Interview on Focus Malaysia: New law gives minorities, auditors more clout

I was interviewed by Focus Malaysia and was featured in their 4 June issue. The article was titled ‘New law gives minorities, auditors more clout’.


The article was on the Companies Bill 2015 and how it would impact public-listed companies in particular.

I highlighted five key areas where public-listed companies can benefit from the Companies Bill:

  1. All companies, including PLCs, will benefit from the move to the no-par value regime.
  2. Certain corporate exercises may be easier but there will be additional requirements to be aware of.
  3. An increase in transparency and accountability on the issue of the directors’ fees and benefits, along with the service contracts that directors may have with PLCs.
  4. In line with the increase in transparency, auditors of PLCs also have more powers when they resign.
  5. Increased power for the shareholders to comment or make recommendations to the directors or management of the company.

To quote from the article, I did have one word of caution for the directors.

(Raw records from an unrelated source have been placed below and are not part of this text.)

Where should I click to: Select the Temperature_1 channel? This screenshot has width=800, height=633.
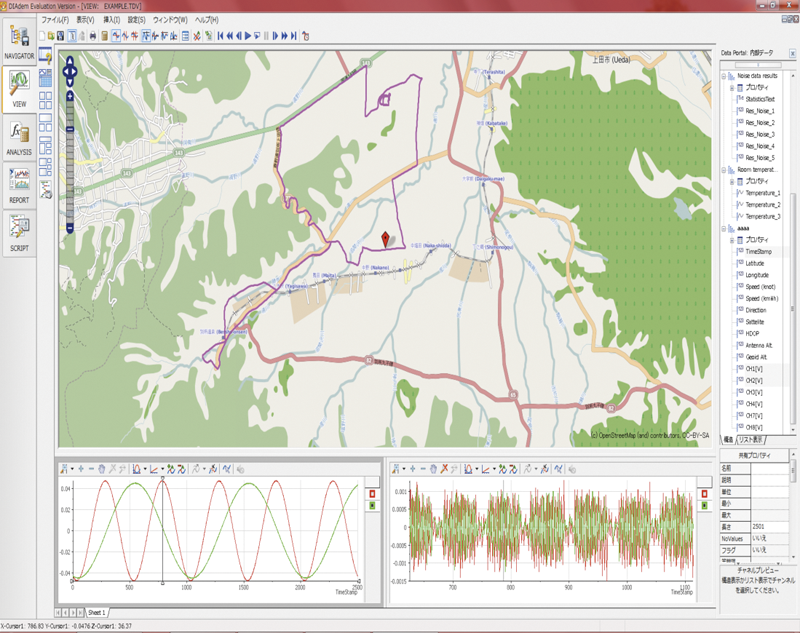tap(763, 193)
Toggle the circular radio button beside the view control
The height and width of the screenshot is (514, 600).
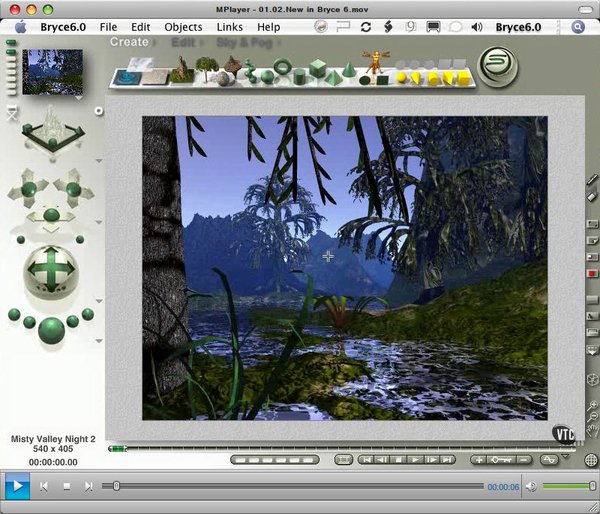click(x=99, y=111)
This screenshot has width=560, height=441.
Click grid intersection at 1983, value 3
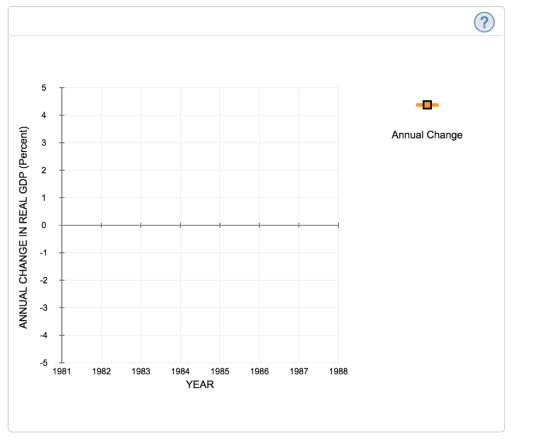pos(141,142)
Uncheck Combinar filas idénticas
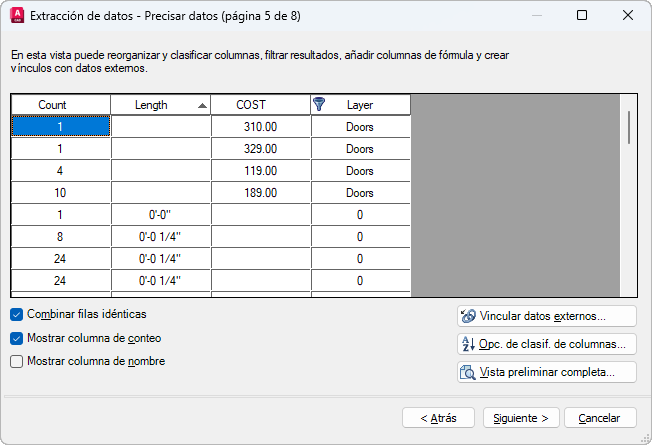Image resolution: width=652 pixels, height=445 pixels. point(17,315)
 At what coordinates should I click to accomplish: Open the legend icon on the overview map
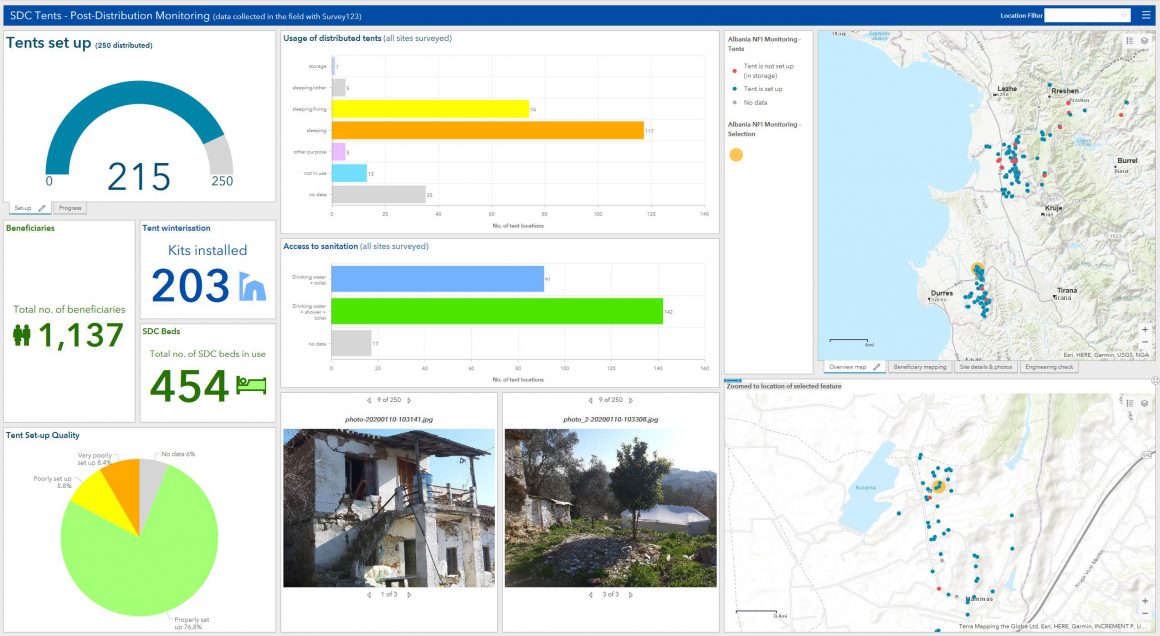pos(1128,41)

Greater personal liability

“In terms of whether there are any disadvantages to PLCs, I would only classify it as a word of caution to the directors,” suggests Lee. “That the directors in particular must be aware of all the new requirements and restrictions imposed under the Companies Bill 2015.” This is because the Bill imposes greater personal liability on each director and with a greater range of criminal and civil sanctions that the directors may face.

I didn’t expand on this point in the article but let me give an example based on the regular occurrence of a company declaring dividends to its shareholders.

In the future, when a company declares and pays out dividends, directors must satisfy themselves that the company has met a newly-imposed solvency test.

The new law spells out the definition of when a company will be solvent for the purposes of dividends. So this will be an additional requirement the directors must meet. The risk of not meeting this requirement will be three-fold:

  1. Directors will face higher sanctions if there is a criminal conviction for breach of this solvency test for dividends.
  2. The directors can also face civil liability where the company can sue the director to make good of the excessive dividend paid out in breach of the solvency test.
  3. The recipient shareholders who received the excessive dividend may also face civil liability where the company can sue for recovery, subject to certain conditions.

Underpinning this new requirement is to safeguard creditor interests. There should not be a situation where the company will risk failing to pay its debts, having paid out excessive dividends and impacting the company’s capital.